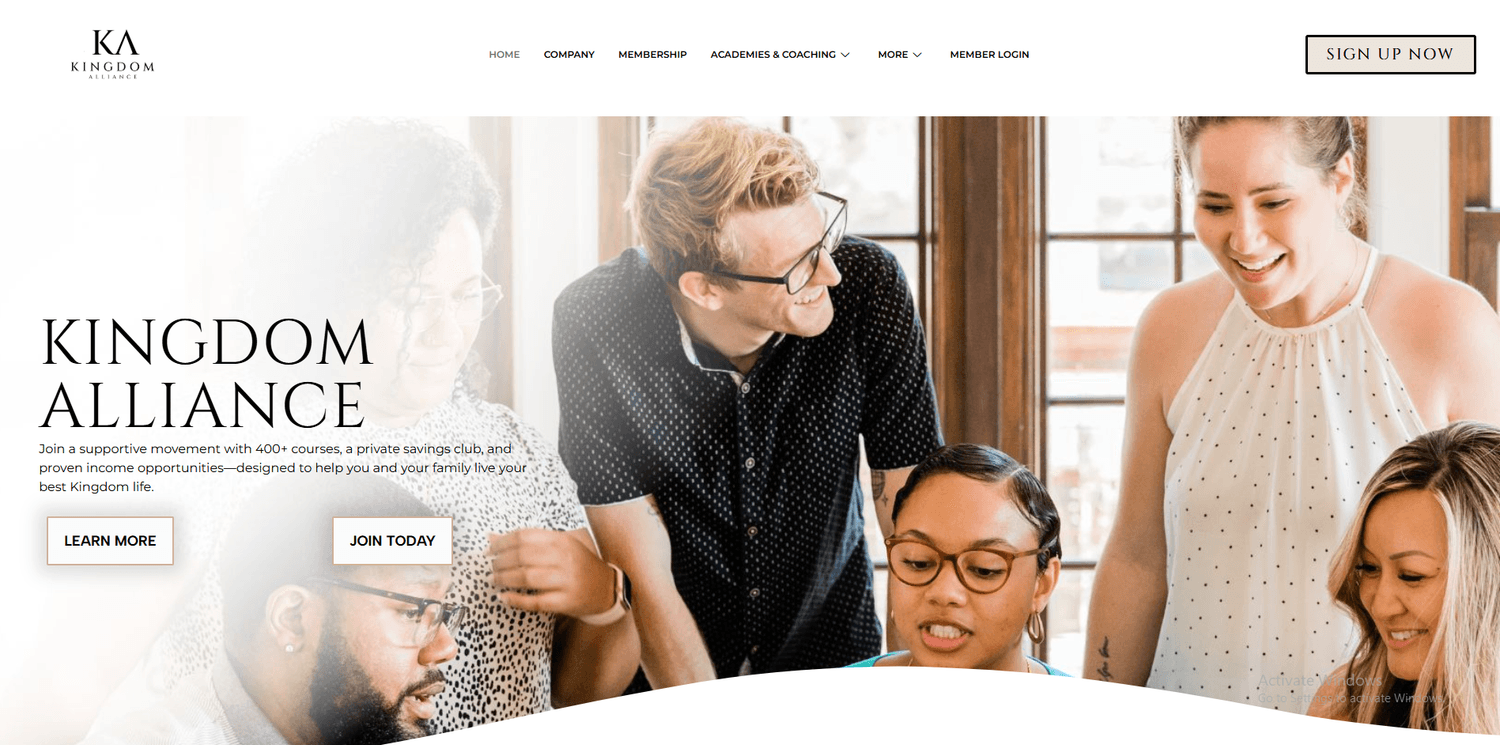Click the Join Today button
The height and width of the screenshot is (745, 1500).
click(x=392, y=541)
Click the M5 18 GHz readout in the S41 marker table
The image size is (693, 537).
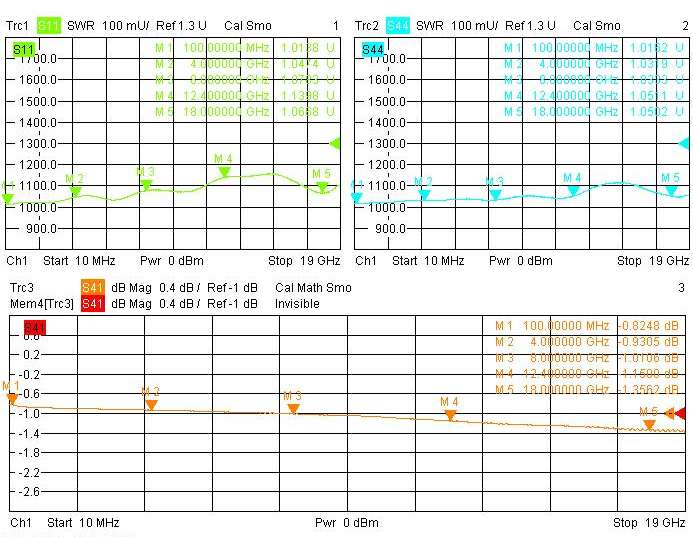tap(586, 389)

● ● ●

About this exercise: Make an exact copy of the lines of the records from the line containing "Click the M5" through the final line, both ends included, but not of the pictures.

Task solution:
Click the M5 18 GHz readout in the S41 marker table
The image size is (693, 537).
tap(586, 389)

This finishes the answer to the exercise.